How much of their prior training was memorizing specific facts, and how much of it was drilling the mechanics of solving typical problems? The former is what most people use spaced repetition for and what I believe is of limited utility; the latter is incredibly valuable and I never meant to imply otherwise.
Well, as a counterpoint, imagine how much time could be saved if you were able to recall from memory not just the most-used functions that you need for a problem, but the next level down of sometimes or rarely used ones. Or for patterns, or for other such things that can be simplified down into memorizable / recallable blocks.
Regularly looking things up is ok, but actively re-experiencing the thing you're trying to learn is a better way to make it stick.
In many cases less time that what I spend looking it up. I regularly look up things I haven't needed before, a few minutes of reading and I know it. Many of those things are something I expect to never need again in my lifetime. The few seconds to memorize all those things is greater than the time saved. Particularly since I don't know what I will need next week and so I'll be spending a lot of time learning things I turn out to never need.
For programming, memorisation doesn't matter that much. Not knowing the argument order for a function isn't a big deal. You use an IDE or you get a good offline docs viewer (Dash, DevDocs etc.) or you learn to Google efficiently.
Language learning is an obvious use case.
Also: law and medicine. Having knowledge mentally 'to hand' is pretty important if you've got a patient under general anaesthetic, or a judge asking you a very difficult question.
Memorizing word pairs can certainly be done with spaced repetition, but it’s unclear how much that translates to actual language ability. Second-language acquisition appears to be primarily dependent on reading (or listening to) the target language for content, and most words are learned via seeing them in context instead of being looked up in a dictionary.
I have no experience with law or medicine, but I expect the story is similar: practical knowledge is what you need to hand, and not book knowledge. Book knowledge is what gets you through the exams and into the practical part of your training.
Beyond the very basics necessary to extract some meaning from a second language, I’d be shocked if time invested in spaced-repetition drills of any design had better returns than reading the target language for pleasure.
Anki has two benefits: memorization and understanding. Memorization is what comes from going over the cards, which is what you allude to. Understanding comes from the process of creating the cards, where you think hard about the atoms of information in the text, and their interrelationships, and cast them into simple questions. Then memorization gives you a much deeper understanding than if you hadn't ankied the text.
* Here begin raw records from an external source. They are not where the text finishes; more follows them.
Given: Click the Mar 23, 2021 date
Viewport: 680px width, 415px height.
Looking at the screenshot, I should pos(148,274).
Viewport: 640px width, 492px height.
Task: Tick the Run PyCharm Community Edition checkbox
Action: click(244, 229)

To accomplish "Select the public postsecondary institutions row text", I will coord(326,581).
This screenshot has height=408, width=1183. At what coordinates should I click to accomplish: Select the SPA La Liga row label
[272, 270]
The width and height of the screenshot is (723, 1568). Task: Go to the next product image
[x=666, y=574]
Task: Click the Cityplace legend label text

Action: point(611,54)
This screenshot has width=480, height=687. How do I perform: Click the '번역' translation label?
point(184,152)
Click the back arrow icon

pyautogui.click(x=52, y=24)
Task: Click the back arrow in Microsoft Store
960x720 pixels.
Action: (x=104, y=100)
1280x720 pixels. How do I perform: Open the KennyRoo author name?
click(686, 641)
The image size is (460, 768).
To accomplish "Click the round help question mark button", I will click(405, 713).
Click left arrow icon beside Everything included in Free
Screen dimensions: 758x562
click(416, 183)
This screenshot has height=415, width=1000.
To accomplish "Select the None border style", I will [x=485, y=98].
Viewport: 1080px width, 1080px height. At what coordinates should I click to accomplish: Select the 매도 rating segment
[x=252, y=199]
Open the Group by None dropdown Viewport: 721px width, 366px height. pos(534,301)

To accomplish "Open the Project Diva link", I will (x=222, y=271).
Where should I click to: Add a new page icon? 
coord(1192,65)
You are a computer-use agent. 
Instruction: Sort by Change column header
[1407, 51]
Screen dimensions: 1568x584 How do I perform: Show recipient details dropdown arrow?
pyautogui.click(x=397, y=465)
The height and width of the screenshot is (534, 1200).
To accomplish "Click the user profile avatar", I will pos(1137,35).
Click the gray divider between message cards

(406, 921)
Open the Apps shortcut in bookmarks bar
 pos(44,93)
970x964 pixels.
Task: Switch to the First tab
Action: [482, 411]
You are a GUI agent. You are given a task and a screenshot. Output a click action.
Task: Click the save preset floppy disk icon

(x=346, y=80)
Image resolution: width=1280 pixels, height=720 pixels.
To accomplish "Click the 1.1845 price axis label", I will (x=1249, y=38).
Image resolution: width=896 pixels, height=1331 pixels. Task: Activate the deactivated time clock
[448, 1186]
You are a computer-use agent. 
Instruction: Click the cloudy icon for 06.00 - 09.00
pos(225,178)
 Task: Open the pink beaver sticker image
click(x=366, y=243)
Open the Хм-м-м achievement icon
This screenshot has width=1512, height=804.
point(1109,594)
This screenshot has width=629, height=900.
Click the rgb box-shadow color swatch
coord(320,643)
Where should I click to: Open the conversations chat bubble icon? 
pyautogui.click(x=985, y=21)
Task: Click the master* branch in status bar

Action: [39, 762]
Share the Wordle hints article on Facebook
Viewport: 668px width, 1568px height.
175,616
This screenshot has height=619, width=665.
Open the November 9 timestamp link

I concur, what you describe is a very effective use of spaced repetition. It is different from what ‘ProstetnicJeltz described, where cards should take less than a minute to write — that describes memorization without first putting in the effort to understand.
Outside of a schooling/testing context, memorization alone is rarely beneficial. You need to be able to practically apply the knowledge, which happens through experience; looking details up when you need them forms a natural kind of spaced repetition anyway that’s tuned to what you actually need to know.